Hacker News new | ask | show | jobs
by SnacksOnAPlane 4311 days ago
My go-to question for technical interviews is "how would you write Scrabble?". It's very open-ended. I expect them to ask me questions like "what do you mean, write Scrabble?", to draw out some class diagrams, and to implement some scoring. It shows how self-directed they are and how much they trust themselves to develop architecture.

I hate questions about bit-twiddling and sorting algorithms. I wouldn't remember that stuff because I never do it. I do expect candidates to be able to analyze an algorithm for time and space requirements, because that's important for pretty much any coding job.

2 comments

I expect them to ask me questions like "what do you mean, write Scrabble?", to draw out some class diagrams, and to implement some scoring. It shows how self-directed they are and how much they trust themselves to develop architecture.

This is a psychological test. You describe how you would imagine yourself solving it -- which may or may not be accurate -- and think that's how "good developers" would approach the problem.

The candidate doesn't know you. You might be the person who says "I'm looking for the candidate to tell me that is a stupid question" or "I expect the candidate to make a first simple iteration planning to throw it away instead of bothering with UML diagrams."

For the candidate, this is a game of rock-paper-scissors where they have to guess the state of the PRNG sitting across the table from them. There is a much better route: tell the candidate what you want[1] and see if they give it.

[1] Tell them directly; it shouldn't be buried in a post on your company's blog. I have encountered this pattern myself.

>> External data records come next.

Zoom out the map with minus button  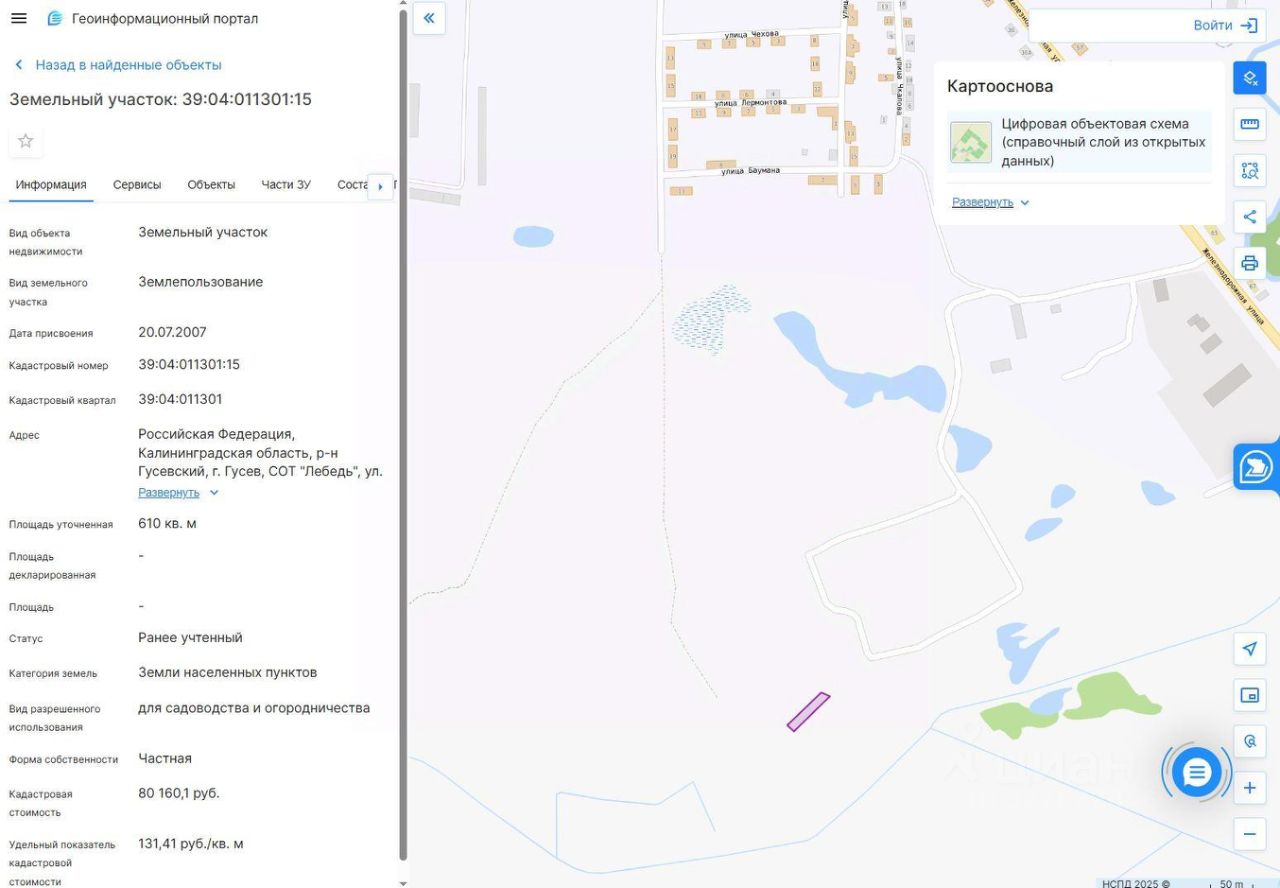pos(1249,834)
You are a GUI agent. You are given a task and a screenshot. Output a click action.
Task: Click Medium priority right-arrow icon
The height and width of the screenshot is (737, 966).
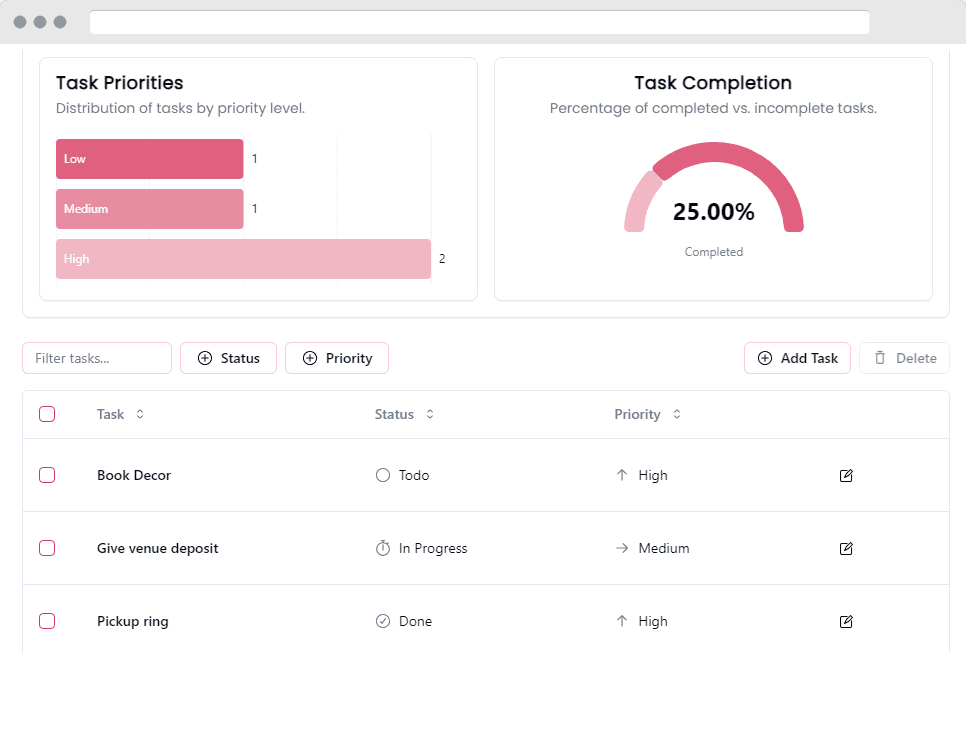pyautogui.click(x=622, y=548)
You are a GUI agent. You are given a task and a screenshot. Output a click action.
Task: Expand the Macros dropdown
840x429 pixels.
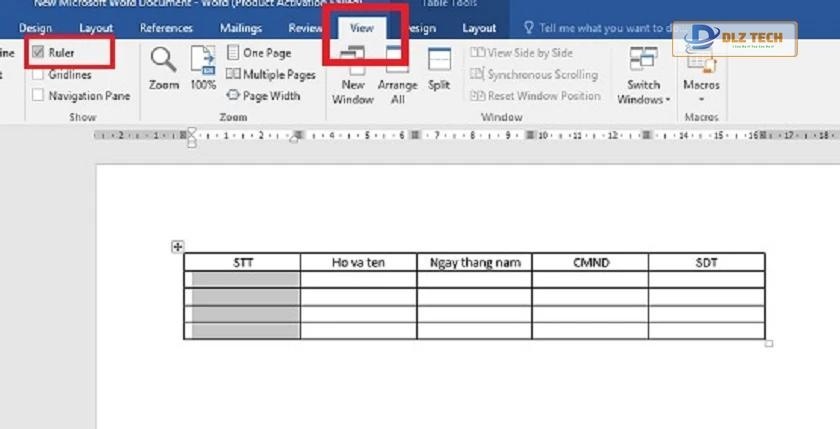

I would fail this. I know of Scrabble, but I have not played it. On top of that, from having had to build scoring for things previously, I would say that it's non-trivial, which would compound the fact that I don't know what goes on on a scrabble board
If you didn't know Scrabble I'd ask you to code another game. The fact that it's non-trivial is kind of the point; you have to ask questions (gather requirements) to do it.